Als am Bahnhof Zoo ein Streetworker dieser Anlaufstelle auf mich zukam, dachte ich: Aha, das hat doch die Lehrerin empfohlen. Und das war der Anfang vom Ende der ganzen Geschichte. Ich habe über viele Jahre mit dem Gründer des Vereins eng zusammenarbeitet. Er hat mich intensiv betreut und mir bei allen weiteren Themen geholfen. Das Aussteigen aus der Szene, das ging nicht einfach von heute auf morgen.

Während dieser Zeit sah ich eines Abends die Berliner Nachrichten. Plötzlich wurde berichtet, dass mehrere Leute verhaftet wurden, die schon seit den 1990er-Jahren in Berlin rund um den Bahnhof Zoo eine Art Kinderhandelsring betrieben hätten. Da wurde mir rückwirkend klar, dass ich wahrscheinlich schon mit zehn Jahren vom Hausmeister den Männern aus diesem organisierten Netzwerk vorgestellt wurde. Erst nach und nach habe ich mitgekriegt, wie groß dieser Ring gewesen ist. Da bin ich noch einmal zusammengebrochen. Mir ging es schlecht und ich hatte Flashbacks. Wenn ich wusste, an diesem U-Bahnhof hat es einen Freier gegeben, der mir mal großes Leid zugefügt hat, mied ich fortan diesen U-Bahnhof. Das wurde für mich immer schwieriger, denn es gab überall Orte, an denen ich negative Erinnerungen hatte. Schließlich machte ich Therapien und habe dadurch Stück für Stück mein Leben aufgearbeitet.
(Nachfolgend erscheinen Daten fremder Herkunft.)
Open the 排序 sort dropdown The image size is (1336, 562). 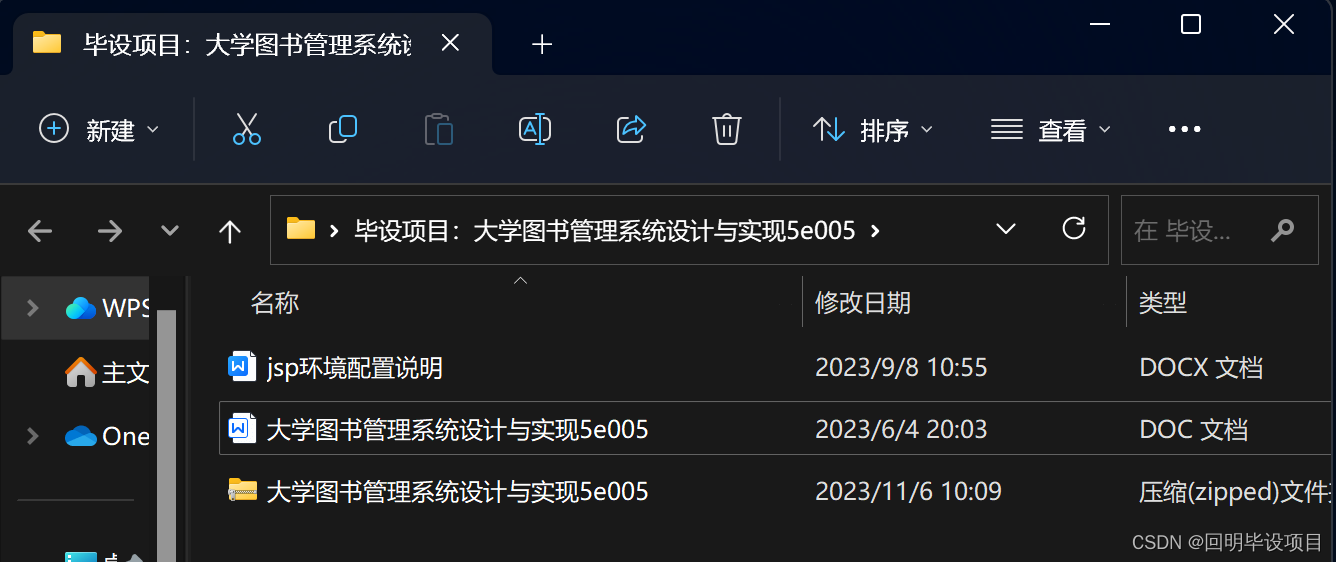coord(872,130)
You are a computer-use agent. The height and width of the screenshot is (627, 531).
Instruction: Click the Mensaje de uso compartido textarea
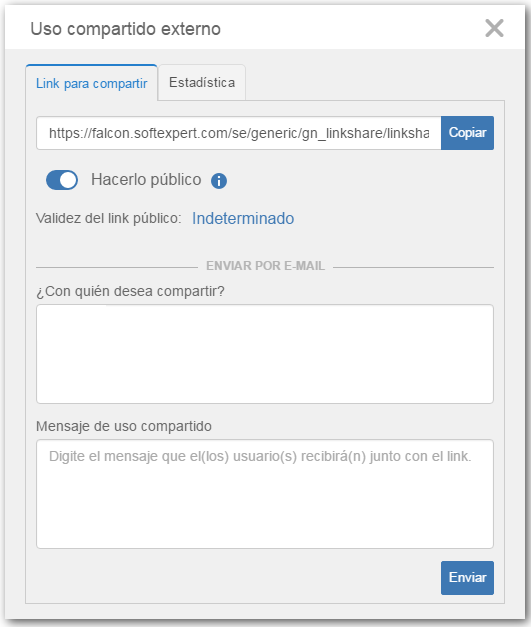265,494
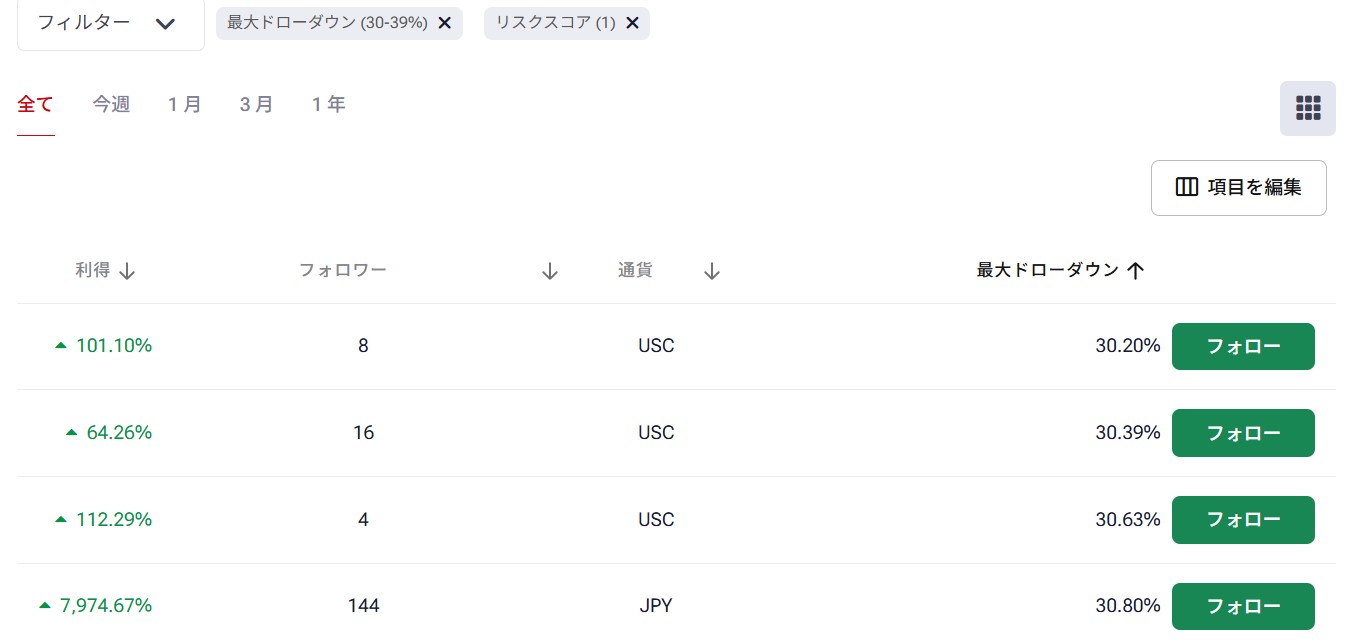Switch to the 3月 tab
This screenshot has width=1351, height=644.
pyautogui.click(x=257, y=104)
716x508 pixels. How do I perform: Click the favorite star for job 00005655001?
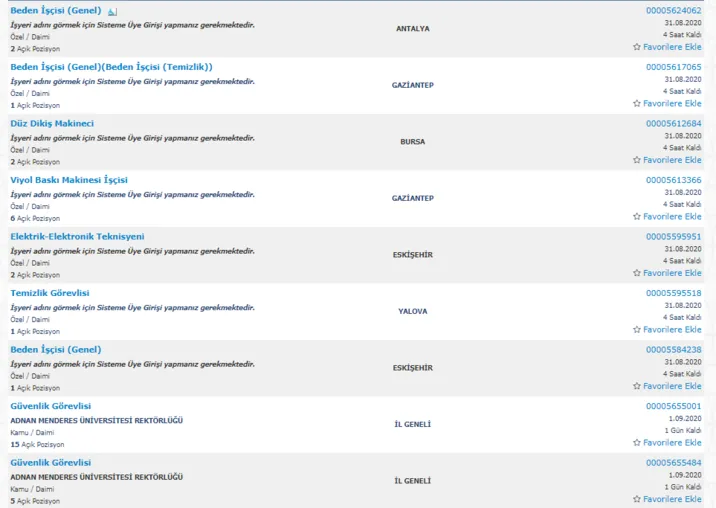(x=637, y=442)
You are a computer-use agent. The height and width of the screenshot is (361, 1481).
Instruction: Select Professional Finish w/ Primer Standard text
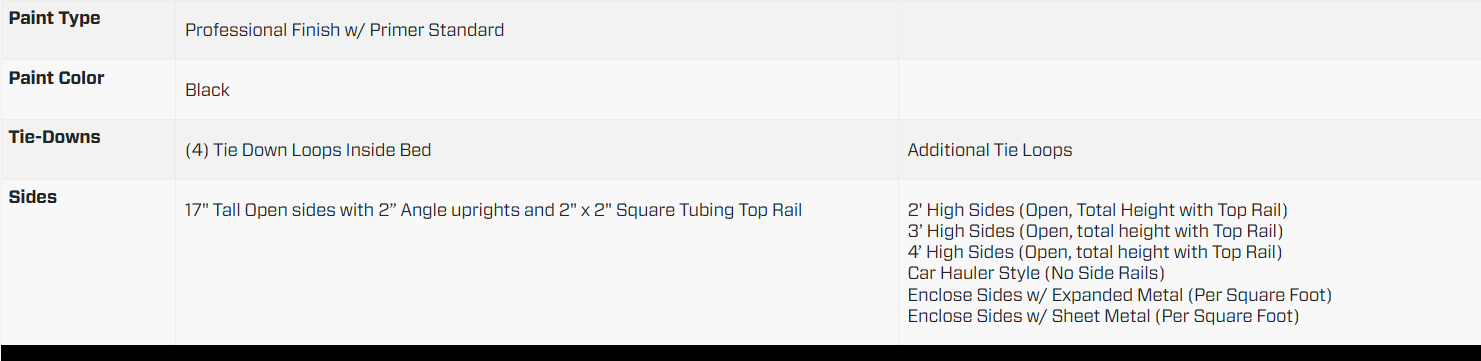[x=344, y=30]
Heute bin ich ausgebildeter Erzieher und in einem Verein beschäftigt, der Jungen und jungen Männern hilft, die sexuelle Gewalt erlebt haben. Ich bin echt stolz, dass ich damals die Erzieherausbildung geschafft habe. Das habe ich dieser Berufsschullehrerin zu verdanken, der ich mich damals anvertraut habe. In meiner Kindheit hat die Institution Schule bei mir total versagt. Ich bin davon überzeugt: Wenn mein Umfeld in der Kindheit anders gewesen wäre, dass ich durchaus bereit gewesen wäre mich zu öffnen. Wir haben jetzt ein neues Projekt gegründet. Wir arbeiten mit angehenden Lehrkräften zusammen. Was ist sexuelle Gewalt? Wie kann man als Lehrkraft erkennen, wenn ein Kind traumatisiert sein könnte und wie erreichen wir Kinder, die aufgrund ihrer Traumatisierung nur schwer dem Unterricht folgen können? Dazu ist die Gesellschaft noch viel zu wenig sensibilisiert, und das möchte ich ändern.